**RECORDS TO USE**
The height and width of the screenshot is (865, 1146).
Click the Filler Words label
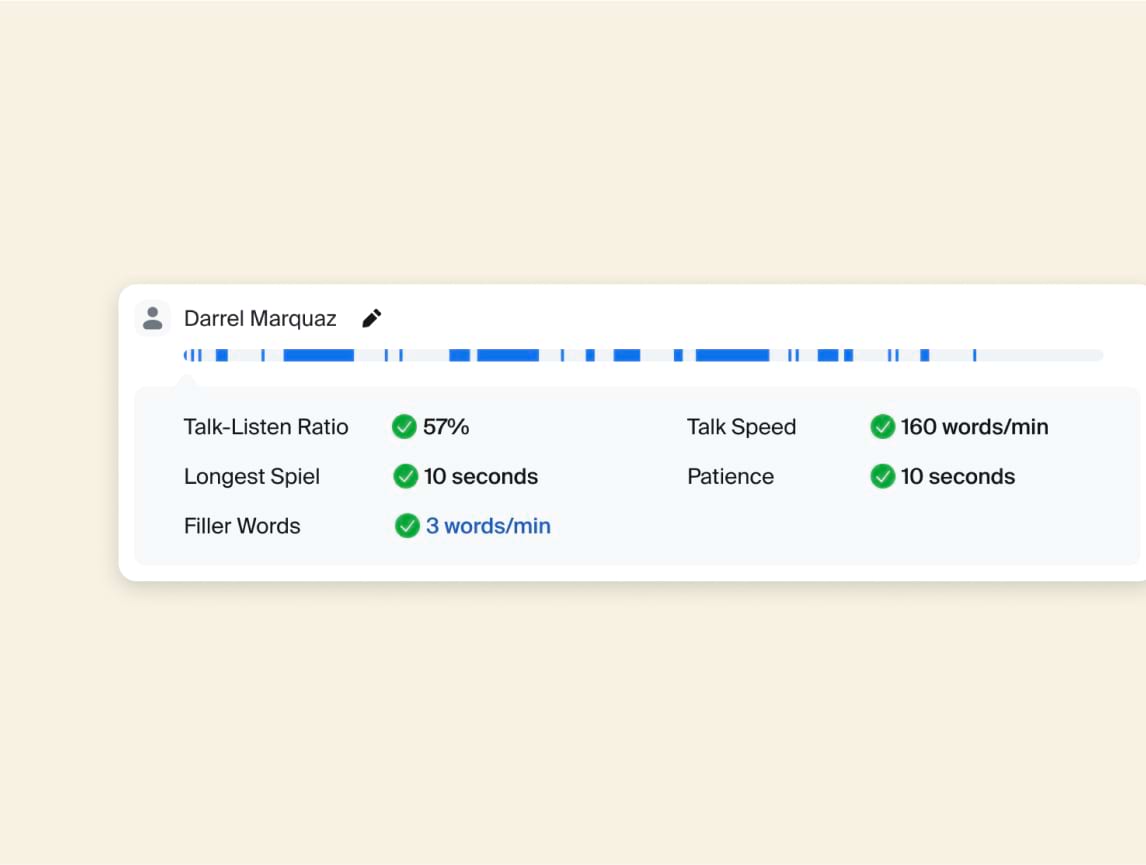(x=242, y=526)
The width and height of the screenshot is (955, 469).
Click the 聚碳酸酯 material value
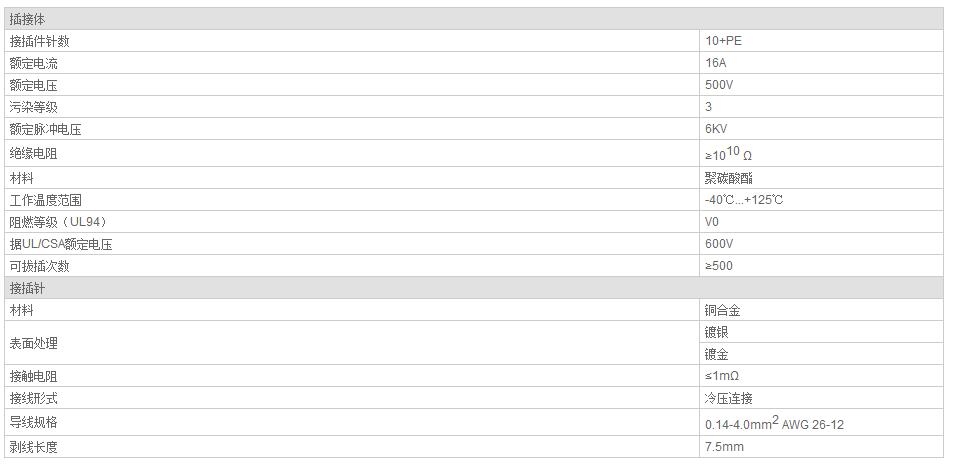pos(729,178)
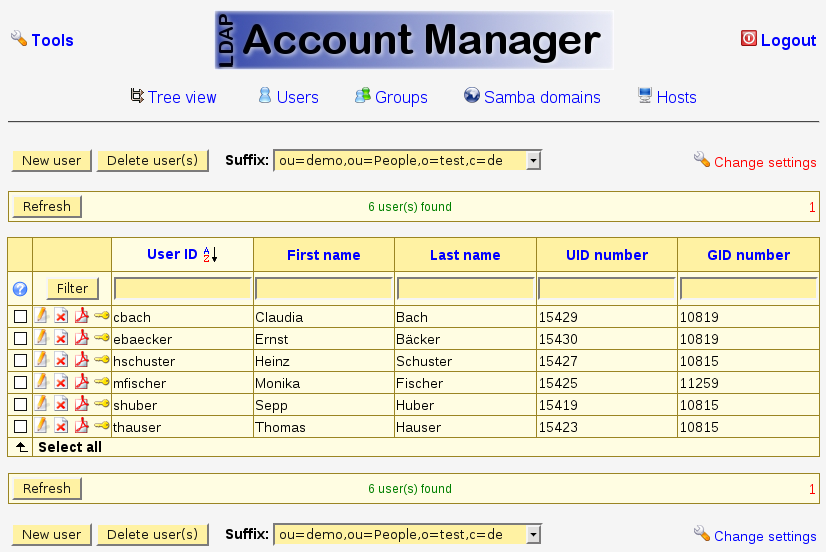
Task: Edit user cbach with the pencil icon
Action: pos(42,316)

**WORK TO DO**
Copy out every line of the records above word for word, omitting the pictures.

**TASK RESULT**
The height and width of the screenshot is (865, 1146).
Click the Filler Words label
(x=242, y=526)
The width and height of the screenshot is (955, 469).
Click the 聚碳酸酯 material value
pos(729,178)
Task: Edit user cbach with the pencil icon
Action: pos(42,316)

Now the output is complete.